▶ Directions:
A - Retype the passage of the Tutankhamun DNA text from "British archaeologist Howard" to "also still unknown.".
B - In the Tutankhamun DNA text, who was Ankhesenamun's mother?
C - Carry on the Tutankhamun DNA text from the point where it stops.

Egyptian scientists are doing DNA tests on stillborn children found in Tutankhamun's tomb in the hope of confirming if they are the pharoah's offspring and confirming his family tree.
British archaeologist Howard Carter found the mummified fetuses when he discovered the tomb in 1922. Archaeologists assume they are the children of the teenage pharaoh, but this has not been confirmed.
The identity of their mother is also still unknown.
According to a report in New Scientist, many scholars believe their mother to be Ankhesenamun, the boy king's only known wife. Ankhesenamun was the daughter of the queen Nefertiti, who was renowned for her beauty.
"For the first time, we will be able to identify the family of King Tut," said Zahi Hawass, the head of Egypt's Supreme Council for Antiquities. "This should allow us for the first time to discover the mummy of Nefertiti," he added.

▶ Data below:
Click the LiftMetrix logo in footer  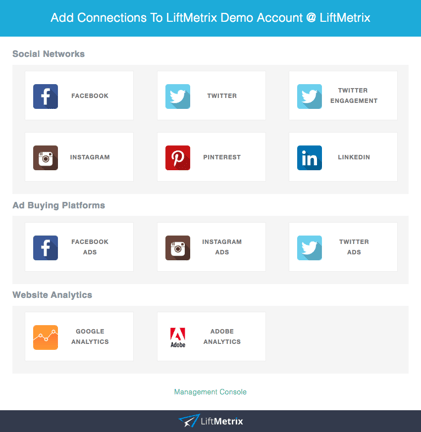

▶ Answers for the exercise:
A -
British archaeologist Howard Carter found the mummified fetuses when he discovered the tomb in 1922. Archaeologists assume they are the children of the teenage pharaoh, but this has not been confirmed.
The identity of their mother is also still unknown.

B - Queen Nefertiti.

C -
Nefertiti had six daughters with the Pharaoh Akhenaten, who abandoned traditional gods in favor of monotheism during his rule from about 1350 to 1334 BC.
The queen's mummy has never been identified.
"The DNA tests and computerized tomography (CT) scans, to be performed at Cairo University, should be finished by December," said Hawass.
Egypt has been trying to check the identity of all its royal mummies using DNA and CT scans. Tutankhamun's was one of the first mummies to be examined with the technology in 2005.
Tutankhamun, born in 1341 BC, died less than a decade after taking the throne at the age of eight or nine.